▶ _Document segment_
New Studies Justify Need for Taxpayer Protections
Peggy Venable
- Texas Director Americans for Prosperity

Ronald Reagan said:

"Government may protest that it never gets the money it needs,

but it always manages to find a need for the money it gets."

It was his second inaugural address as California governor in 1971 and he was focused on reining in runaway spending. According to a new paper produced by Dr. Barry Poulson, Americans for Prosperity Foundation visiting fellow, state and local spending actually outpaced growth of federal spending over much of the post-WW II period.

The origins of the tax revolt began with a referendum proposed by Reagan to impose a tax and spending limit on California. In 1973, Reagan backed Proposition I, designed to limit the growth of state and local government with voting requirements to increase taxes or exceed the spending limits. He recommended refunds of surplus revenue, provided for an emergency fund and required state funding for state-mandated local spending increases.

Today, it's "round two" as spending limitations in the forms of the Taxpayer's Bill of Rights (TABORs) and tax and expenditure limitations (TELs) are sweeping the country.

The movement is based on the novel concept that the size of government should grow proportionally with the size of the state.

Special interests stand to gain from increased government spending. Lobbyists spend countless hours encouraging legislators to spend more. Some spending, such as education, are generally agreed to be in the common good; though there is wide disagreement on what level of expenditure is appropriate.

Those of us footing the bill are not lobbyists. Citizens are busy earning a living, and have only a vague idea of how government policies impact their pocketbooks -- until the tax bill comes due.

▶ _Recorded information_

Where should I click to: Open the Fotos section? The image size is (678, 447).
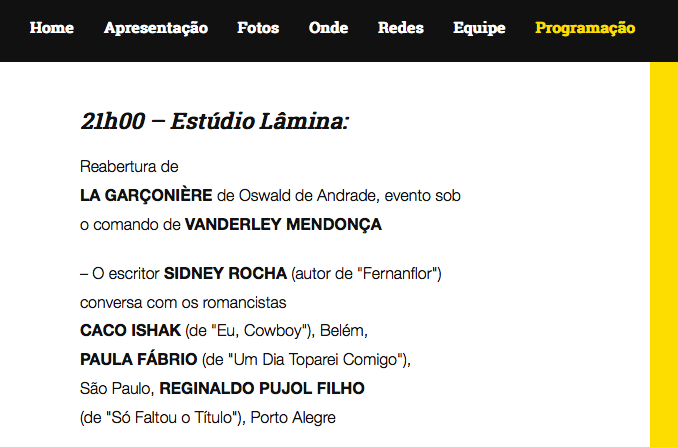[258, 28]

▶ _To be done_
a) According to the article on taxpayer protections, in what year did Reagan back Proposition I?
b) Name every measure that the article on taxpayer protections attributes to Proposition I or to Reagan's recommendations for it.
The data has no connection to the article on taxpayer protections.

▶ _Task responses_
a) 1973

b)
- A limit on the growth of state and local government
- Voting requirements to increase taxes or exceed the spending limits
- Refunds of surplus revenue
- An emergency fund
- State funding for state-mandated local spending increases